* [Problem statement] Return every one of the following records word for word, changing nothing.
** START Provided data **
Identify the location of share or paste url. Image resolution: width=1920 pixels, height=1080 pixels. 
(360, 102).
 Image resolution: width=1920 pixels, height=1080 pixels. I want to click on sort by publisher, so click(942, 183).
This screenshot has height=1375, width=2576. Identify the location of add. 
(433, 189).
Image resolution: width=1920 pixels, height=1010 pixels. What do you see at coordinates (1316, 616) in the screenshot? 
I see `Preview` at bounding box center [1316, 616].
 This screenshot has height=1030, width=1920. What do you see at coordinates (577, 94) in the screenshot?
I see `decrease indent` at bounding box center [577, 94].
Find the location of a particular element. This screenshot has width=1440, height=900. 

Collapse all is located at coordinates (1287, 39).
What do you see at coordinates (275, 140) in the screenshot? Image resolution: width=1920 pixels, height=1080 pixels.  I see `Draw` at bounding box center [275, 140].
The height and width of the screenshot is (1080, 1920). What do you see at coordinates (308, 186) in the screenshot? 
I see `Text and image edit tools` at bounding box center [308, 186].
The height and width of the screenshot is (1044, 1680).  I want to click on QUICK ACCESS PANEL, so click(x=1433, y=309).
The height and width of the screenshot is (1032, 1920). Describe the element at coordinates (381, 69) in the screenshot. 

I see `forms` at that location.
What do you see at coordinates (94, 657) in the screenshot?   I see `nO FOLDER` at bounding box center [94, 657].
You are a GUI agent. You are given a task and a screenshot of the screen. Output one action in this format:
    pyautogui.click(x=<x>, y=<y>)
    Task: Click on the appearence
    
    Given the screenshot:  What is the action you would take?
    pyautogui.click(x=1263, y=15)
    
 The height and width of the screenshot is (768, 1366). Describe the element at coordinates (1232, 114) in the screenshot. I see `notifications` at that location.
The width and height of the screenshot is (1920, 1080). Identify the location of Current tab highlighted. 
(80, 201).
** END Provided data **
* [Exercise result]
Identify the location of share or paste url. Image resolution: width=1920 pixels, height=1080 pixels. 
(360, 102).
 Image resolution: width=1920 pixels, height=1080 pixels. I want to click on sort by publisher, so click(942, 183).
This screenshot has height=1375, width=2576. Identify the location of add. 
(433, 189).
Image resolution: width=1920 pixels, height=1010 pixels. What do you see at coordinates (1316, 616) in the screenshot? 
I see `Preview` at bounding box center [1316, 616].
 This screenshot has height=1030, width=1920. What do you see at coordinates (577, 94) in the screenshot?
I see `decrease indent` at bounding box center [577, 94].
Find the location of a particular element. This screenshot has width=1440, height=900. 

Collapse all is located at coordinates (1287, 39).
What do you see at coordinates (275, 140) in the screenshot? Image resolution: width=1920 pixels, height=1080 pixels.  I see `Draw` at bounding box center [275, 140].
The height and width of the screenshot is (1080, 1920). What do you see at coordinates (308, 186) in the screenshot? 
I see `Text and image edit tools` at bounding box center [308, 186].
The height and width of the screenshot is (1044, 1680).  I want to click on QUICK ACCESS PANEL, so click(x=1433, y=309).
The height and width of the screenshot is (1032, 1920). Describe the element at coordinates (381, 69) in the screenshot. 

I see `forms` at that location.
What do you see at coordinates (94, 657) in the screenshot?   I see `nO FOLDER` at bounding box center [94, 657].
You are a GUI agent. You are given a task and a screenshot of the screen. Output one action in this format:
    pyautogui.click(x=<x>, y=<y>)
    Task: Click on the appearence
    
    Given the screenshot:  What is the action you would take?
    pyautogui.click(x=1263, y=15)
    
 The height and width of the screenshot is (768, 1366). Describe the element at coordinates (1232, 114) in the screenshot. I see `notifications` at that location.
The width and height of the screenshot is (1920, 1080). Identify the location of Current tab highlighted. 
(80, 201).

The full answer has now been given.